START Input for this task
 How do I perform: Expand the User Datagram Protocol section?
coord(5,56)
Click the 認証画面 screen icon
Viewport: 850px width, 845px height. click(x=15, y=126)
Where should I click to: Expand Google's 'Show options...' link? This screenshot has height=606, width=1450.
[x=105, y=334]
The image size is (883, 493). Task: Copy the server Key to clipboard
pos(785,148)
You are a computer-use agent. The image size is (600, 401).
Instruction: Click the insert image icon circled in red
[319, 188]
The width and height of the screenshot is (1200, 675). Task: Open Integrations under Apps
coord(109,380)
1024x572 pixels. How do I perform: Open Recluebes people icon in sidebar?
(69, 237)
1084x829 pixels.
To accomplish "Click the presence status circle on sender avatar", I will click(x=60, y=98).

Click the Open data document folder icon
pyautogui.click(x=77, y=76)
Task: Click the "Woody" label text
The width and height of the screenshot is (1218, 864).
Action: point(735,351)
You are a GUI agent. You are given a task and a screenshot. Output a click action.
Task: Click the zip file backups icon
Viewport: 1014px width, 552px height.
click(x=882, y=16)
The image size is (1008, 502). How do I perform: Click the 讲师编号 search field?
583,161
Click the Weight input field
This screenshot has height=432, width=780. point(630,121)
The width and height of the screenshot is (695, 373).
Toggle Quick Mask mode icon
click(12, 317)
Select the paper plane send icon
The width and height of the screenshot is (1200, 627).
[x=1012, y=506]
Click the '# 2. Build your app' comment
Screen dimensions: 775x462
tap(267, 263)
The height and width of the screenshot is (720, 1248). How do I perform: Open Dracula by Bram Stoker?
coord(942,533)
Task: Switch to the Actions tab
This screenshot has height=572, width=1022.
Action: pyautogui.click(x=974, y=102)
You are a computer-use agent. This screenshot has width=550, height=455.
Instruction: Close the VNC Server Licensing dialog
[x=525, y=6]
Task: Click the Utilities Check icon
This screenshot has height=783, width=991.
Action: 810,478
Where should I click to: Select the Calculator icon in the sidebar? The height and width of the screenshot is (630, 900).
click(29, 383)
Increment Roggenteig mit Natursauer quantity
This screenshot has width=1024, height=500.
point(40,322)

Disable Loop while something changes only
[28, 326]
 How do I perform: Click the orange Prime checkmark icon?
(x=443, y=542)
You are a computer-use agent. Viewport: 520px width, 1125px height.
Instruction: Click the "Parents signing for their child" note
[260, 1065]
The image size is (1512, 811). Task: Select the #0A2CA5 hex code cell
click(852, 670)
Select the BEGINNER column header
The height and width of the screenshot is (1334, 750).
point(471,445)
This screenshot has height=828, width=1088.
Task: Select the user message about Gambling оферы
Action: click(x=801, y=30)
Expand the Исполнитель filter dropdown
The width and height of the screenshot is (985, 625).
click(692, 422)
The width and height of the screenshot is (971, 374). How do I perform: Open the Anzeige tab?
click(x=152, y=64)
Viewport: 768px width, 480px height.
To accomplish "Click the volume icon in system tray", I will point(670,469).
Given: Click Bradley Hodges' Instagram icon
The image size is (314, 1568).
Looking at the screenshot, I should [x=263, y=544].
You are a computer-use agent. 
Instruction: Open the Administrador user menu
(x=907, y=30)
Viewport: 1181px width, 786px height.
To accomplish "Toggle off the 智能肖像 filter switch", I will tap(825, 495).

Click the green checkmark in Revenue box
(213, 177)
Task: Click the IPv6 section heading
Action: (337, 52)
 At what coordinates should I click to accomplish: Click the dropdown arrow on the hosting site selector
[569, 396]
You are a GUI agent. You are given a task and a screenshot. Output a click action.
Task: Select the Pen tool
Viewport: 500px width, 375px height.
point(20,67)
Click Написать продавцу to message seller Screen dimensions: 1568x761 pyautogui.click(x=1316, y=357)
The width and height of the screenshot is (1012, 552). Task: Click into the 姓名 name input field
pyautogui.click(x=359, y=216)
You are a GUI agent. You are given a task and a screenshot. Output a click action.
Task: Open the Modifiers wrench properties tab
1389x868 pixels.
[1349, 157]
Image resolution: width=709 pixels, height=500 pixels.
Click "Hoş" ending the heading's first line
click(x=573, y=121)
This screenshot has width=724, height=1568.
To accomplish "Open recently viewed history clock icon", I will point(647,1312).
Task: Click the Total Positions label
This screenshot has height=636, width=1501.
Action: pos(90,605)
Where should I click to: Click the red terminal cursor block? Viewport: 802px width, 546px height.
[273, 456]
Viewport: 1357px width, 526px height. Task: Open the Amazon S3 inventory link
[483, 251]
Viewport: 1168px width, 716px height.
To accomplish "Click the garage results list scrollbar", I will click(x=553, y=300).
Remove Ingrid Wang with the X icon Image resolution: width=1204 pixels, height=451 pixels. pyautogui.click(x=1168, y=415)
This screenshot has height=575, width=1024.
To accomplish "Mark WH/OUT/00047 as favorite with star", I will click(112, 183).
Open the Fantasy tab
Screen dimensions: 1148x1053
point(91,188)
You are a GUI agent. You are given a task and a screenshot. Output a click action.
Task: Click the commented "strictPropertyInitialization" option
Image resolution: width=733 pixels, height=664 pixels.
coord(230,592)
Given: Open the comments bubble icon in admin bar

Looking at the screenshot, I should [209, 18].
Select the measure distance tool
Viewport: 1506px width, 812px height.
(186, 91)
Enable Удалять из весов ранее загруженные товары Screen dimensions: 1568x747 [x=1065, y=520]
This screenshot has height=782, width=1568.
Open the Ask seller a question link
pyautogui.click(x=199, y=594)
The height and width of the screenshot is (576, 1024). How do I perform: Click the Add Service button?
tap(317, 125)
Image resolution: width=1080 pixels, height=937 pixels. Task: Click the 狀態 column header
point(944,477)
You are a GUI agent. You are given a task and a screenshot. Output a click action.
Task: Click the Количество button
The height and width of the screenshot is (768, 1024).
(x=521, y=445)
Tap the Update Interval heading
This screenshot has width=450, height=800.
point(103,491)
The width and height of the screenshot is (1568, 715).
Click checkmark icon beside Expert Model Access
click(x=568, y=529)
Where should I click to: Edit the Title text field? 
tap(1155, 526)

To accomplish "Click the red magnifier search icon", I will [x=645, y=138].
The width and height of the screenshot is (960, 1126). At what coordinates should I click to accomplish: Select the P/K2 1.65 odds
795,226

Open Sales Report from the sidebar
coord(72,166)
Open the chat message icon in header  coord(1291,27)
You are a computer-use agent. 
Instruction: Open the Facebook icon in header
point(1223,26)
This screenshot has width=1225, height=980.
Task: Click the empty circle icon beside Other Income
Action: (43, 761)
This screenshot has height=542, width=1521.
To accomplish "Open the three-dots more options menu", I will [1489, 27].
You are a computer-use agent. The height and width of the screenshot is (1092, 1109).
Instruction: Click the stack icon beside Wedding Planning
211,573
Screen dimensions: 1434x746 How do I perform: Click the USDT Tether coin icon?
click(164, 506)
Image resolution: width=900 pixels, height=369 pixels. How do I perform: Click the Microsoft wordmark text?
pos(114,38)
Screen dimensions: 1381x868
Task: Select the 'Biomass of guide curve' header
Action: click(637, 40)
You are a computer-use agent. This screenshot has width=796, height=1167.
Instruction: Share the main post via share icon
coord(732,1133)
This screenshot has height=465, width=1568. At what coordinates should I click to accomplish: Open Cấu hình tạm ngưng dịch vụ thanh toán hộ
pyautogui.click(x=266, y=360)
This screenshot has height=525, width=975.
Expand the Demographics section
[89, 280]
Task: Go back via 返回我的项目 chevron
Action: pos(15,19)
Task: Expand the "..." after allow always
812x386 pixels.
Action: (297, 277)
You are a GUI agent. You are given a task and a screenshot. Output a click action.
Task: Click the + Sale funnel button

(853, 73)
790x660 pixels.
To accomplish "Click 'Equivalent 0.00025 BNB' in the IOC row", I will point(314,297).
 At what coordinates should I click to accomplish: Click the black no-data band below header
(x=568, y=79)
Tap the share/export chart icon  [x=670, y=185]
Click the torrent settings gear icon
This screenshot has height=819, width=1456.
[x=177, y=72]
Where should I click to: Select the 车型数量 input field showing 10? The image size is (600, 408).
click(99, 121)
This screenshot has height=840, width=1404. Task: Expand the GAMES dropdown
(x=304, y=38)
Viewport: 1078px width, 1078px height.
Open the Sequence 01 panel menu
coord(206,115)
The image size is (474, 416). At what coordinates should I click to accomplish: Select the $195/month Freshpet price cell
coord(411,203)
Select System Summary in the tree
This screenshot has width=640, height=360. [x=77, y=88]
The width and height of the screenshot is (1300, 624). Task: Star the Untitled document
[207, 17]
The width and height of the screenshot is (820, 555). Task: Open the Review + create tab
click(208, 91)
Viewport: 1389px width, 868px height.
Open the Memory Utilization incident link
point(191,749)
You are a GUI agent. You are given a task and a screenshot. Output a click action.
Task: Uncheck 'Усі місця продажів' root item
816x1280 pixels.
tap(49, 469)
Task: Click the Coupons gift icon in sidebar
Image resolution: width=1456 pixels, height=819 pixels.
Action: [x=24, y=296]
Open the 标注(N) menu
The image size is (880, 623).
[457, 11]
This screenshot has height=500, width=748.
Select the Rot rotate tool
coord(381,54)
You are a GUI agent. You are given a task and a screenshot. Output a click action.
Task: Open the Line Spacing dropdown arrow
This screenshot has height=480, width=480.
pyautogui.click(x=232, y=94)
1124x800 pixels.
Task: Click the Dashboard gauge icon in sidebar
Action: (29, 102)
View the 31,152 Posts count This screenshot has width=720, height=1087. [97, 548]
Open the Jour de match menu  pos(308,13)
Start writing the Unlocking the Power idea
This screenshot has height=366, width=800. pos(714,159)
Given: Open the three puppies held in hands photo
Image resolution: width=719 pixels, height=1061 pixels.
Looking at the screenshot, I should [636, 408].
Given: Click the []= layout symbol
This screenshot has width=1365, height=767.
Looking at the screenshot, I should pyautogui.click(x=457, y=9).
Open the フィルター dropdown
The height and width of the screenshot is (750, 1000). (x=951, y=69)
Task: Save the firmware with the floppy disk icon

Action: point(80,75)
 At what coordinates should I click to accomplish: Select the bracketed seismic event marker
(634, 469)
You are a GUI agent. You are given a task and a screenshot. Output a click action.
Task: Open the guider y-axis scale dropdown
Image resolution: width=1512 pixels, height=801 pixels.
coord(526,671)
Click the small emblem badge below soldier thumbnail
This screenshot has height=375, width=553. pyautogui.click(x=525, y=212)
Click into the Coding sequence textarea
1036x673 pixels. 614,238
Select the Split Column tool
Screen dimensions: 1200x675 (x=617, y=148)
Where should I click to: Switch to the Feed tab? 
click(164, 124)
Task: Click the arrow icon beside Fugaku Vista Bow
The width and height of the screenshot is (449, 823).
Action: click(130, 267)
END Input for this task
#### Requirement:
The answer must be every line of the entries that includes the word "label".

#### Written response:
Task: Click the "Woody" label text
Task: Click the Total Positions label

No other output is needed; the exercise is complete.